New style bins and signs which led to better recycling rates in a trial area of Brighton and Hove are now set to be rolled out across the city.
A communal bin recycling trial carried out from August to October 2018 in the Montpelier area of the city was designed to reduce levels of contamination.
Members of the city council’s environment, transport and sustainability committee heard on Tuesday (January 22) how the trial involved 29 green mixed recycling bins and seven red glass bins replacing black containers.
All 1,791 households in the area received a leaflet about the trial in advance.
Bins in the trial area showed at least a five per cent reduction in contamination rate compared with other communal bins.
Other areas of the same round had 18 per cent contamination whereas the changed area had 13 per cent, with some bins down to six per cent.
Problems with recycling included people leaving bags of general waste, unwanted household items and fly tipping in the containers.
Changes made during the trial included locking the bins with padlocks to prevent people lifting the lids for large items, removing brushes from the opening of the mixed recycling bins and adding no glass stickers on these.
During a drop-in public consultation session more than two thirds of people who came along side the updated signs helped them understand what they could recycle.
More than half of people surveyed in the trial area did not know they could recycle metal jar lids or aerosols – while a third wrongly thought you can recycle tetra-pak cartons and plastic pots tubs and trays through the council’s scheme.
As well as rolling out the colour-coded bins, other steps CityClean is taking to improve recycling rates include a long-term education campaign and litter bin recycling.
Labour Councillor Peter Atkinson praised plans for improved communication and education, particularly involving schools and young people.
He said: “Any of us who have had kids know they can come home and embarrass and pressurise us into changing our ways.”
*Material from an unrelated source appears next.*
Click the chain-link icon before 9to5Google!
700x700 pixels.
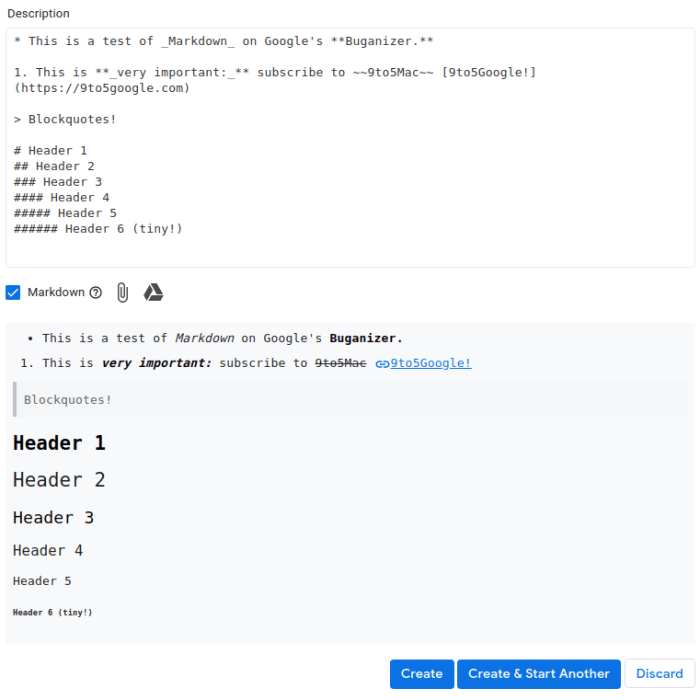pyautogui.click(x=382, y=364)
Labour Councillor Alan Robins said: “The emphasis has shifted from recycling to not creating recycling.
“We are no longer creating as much recycling. The way we are measuring recycling is a blunt instrument.”
Green Councillor Leo Littman asked if recycling was being burnt due to contamination or lack of capacity, as cited in recent press articles.
In response, assistant director city environment Rachel Chasseaud said it was an issue with one specific round where workers had decided to collect recycling in black bags.
She said: “The contamination occurred with the best intentions of staff.
“At that level it became too much for Veolia to cope with. It wasn’t a case of capacity it was those loads being contaminated.
“We shouldn’t see that problem again.”